Ketua Satgas Waspada Investasi (SWI) Otoritas Jasa Keuangan (OJK) Tongam L. Tobing menyoroti Lucky Best Coin (LBC) yang beroperasi di Nusa Tenggara Barat. Perusahaan penjualan aset kripto ini sudah dinyatakan ilegal alias bodong oleh OJK, tapi masih banyak masyarakat sekitar yang terlibat.
“Kami sudah minta dihentikan, tapi masyarakat di sana masih banyak yang terjebak. Satu saat akan meledak juga itu, akan rugi,” kata Tongam dalam acara Ngobrol Tempo di akun instagram @tempodotco pada Senin, 31 Mei 2021.
Sebelumnya, LBC dinyatakan ilegal ini tercantum dalam lampiran I SP 03/SWI/V/2021 daftar entitas investasi ilegal yang dihentikan. Kepala OJK NTB Farid Faletehan menjelaskan keputusan SWI menetapkan LBC sebagai investasi ilegal sudah tepat, karena LBC tidak memiliki izin berinvestasi di perdagangan modal berjangka.
“LBC hanya memiliki izin sebagai pedagang eceran dari BKPM, ketika webinar beberapa waktu lalu, Ketua SWI Pusat tegas menyatakan kegiatan LBC harus dihentikan,” kata Farid pada Kamis, 8 Mei 2021, dikutip dari Bisnis.
Di sisi lain, jumlah korban LBC yang melapor terus bertambah. Awalnya hanya 2 korban, dan kini sudah ada 6 korban melapor ke OJK NTB maupun ke Polda NTB. Korban LBC tidak hanya dari NTB, dari 6 orang, 4 korban berasal dari Bali.
Tongam lalu menjelaskan bahwa investasi kripto dengan status komoditas berjangka bisa dilakukan. Sebab, sudah ada rambu-rambu dan pengawasan dari Badan Pengawas Perdagangan Berjangka Komoditi (Bappebti).
Tapi dari ribuan aset kripto tersebut, hanya yang terdaftar di Bappebti saja yang bisa diperdagangkan di bursa berjangka. Daftar itu sudah dirilis oleh Bappebti pada 21 Februari 2021 dan dapat dicek di Peraturan Bappebti Nomor 7 Tahun 2020.
Untuk itu, Tongam meminta publik memperhatikan perusahaan dan aset kripto yang terdaftar ini. Di sisi lain, Ia meminta masyarakat waspada, terutama dengan perusahaan investasi aset kripto ilegal.

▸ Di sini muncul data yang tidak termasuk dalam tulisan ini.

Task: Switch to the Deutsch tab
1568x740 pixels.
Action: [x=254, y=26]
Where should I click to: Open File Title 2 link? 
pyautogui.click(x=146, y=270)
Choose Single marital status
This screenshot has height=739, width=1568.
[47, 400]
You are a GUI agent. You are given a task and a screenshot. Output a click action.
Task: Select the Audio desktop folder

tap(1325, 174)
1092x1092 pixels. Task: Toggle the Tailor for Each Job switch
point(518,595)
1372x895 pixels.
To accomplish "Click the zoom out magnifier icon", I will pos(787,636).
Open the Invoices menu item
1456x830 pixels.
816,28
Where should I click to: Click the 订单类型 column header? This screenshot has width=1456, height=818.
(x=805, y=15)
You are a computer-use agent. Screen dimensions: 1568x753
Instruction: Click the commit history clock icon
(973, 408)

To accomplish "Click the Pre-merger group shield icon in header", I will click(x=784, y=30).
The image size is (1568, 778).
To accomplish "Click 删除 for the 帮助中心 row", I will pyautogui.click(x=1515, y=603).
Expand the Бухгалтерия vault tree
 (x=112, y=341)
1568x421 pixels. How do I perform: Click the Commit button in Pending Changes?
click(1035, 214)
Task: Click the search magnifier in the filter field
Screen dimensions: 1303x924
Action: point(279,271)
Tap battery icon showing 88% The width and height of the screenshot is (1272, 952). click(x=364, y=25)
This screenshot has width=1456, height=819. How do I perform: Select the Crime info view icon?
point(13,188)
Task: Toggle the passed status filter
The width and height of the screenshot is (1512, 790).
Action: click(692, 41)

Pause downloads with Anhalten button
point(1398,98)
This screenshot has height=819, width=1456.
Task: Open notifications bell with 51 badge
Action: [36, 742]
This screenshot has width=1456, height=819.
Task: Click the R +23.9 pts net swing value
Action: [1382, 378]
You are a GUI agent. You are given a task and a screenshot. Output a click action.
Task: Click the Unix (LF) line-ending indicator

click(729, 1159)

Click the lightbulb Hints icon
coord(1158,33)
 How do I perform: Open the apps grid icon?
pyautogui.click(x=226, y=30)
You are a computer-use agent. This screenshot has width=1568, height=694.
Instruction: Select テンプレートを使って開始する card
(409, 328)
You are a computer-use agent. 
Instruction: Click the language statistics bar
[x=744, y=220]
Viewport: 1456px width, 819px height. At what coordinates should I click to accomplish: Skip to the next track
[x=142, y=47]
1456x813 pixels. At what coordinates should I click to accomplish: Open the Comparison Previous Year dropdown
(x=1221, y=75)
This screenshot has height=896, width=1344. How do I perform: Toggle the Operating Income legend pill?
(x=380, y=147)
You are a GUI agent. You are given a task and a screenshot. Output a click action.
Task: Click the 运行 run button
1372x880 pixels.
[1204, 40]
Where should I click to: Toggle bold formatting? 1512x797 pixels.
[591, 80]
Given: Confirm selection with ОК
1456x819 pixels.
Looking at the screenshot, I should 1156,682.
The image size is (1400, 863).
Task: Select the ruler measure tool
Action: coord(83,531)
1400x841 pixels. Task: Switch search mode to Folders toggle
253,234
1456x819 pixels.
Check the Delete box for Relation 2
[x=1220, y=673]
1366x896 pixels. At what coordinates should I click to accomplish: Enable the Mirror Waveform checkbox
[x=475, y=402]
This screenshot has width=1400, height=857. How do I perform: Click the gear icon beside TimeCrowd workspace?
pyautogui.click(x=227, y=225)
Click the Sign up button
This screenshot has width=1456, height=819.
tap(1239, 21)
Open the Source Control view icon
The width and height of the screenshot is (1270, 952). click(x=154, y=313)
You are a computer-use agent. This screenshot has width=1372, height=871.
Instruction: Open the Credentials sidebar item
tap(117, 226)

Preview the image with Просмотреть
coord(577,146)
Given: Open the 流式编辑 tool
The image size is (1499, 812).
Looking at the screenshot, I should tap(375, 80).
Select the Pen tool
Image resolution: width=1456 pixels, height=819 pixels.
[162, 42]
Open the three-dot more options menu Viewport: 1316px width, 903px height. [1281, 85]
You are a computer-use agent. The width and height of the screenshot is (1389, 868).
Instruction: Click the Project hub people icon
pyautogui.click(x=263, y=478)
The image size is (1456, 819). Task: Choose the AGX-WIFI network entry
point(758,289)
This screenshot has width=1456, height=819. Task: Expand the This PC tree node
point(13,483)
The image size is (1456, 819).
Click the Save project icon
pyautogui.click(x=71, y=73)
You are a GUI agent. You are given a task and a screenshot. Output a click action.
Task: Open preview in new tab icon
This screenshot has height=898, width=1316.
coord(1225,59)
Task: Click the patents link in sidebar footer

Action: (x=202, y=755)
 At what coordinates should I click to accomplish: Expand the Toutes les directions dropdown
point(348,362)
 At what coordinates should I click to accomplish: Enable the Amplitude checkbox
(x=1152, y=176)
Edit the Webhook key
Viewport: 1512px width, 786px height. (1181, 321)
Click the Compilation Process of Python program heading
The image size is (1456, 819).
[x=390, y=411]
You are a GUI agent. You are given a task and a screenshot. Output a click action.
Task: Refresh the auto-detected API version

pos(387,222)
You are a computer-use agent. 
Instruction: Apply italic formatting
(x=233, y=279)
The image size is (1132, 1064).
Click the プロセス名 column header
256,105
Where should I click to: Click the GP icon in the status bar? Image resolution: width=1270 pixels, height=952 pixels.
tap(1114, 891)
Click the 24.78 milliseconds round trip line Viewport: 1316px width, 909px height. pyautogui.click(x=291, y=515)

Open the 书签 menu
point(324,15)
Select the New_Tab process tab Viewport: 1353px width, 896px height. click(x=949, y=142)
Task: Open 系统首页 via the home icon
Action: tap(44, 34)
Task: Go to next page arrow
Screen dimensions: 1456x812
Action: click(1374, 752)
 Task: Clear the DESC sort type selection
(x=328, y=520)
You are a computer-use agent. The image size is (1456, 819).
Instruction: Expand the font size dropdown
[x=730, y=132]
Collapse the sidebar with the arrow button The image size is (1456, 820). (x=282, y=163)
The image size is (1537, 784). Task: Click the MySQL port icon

OJK, kata Tongam, terus mendorong agar masyarakat lebih awas terhadap legalitas perusahaan. Masyarakat harus curiga perusahaan investasi ilegal jika memenuhi minimal dua syarat. Pertama, perusahaan tersebut menawarkan imbal hasil dengan nilai tetap (fix). Kedua, perusahaan menggunakan skema Multi Level Marketing (MLM). “Jadi kita dibayar kalau rekrut makin banyak orang,” kata dia.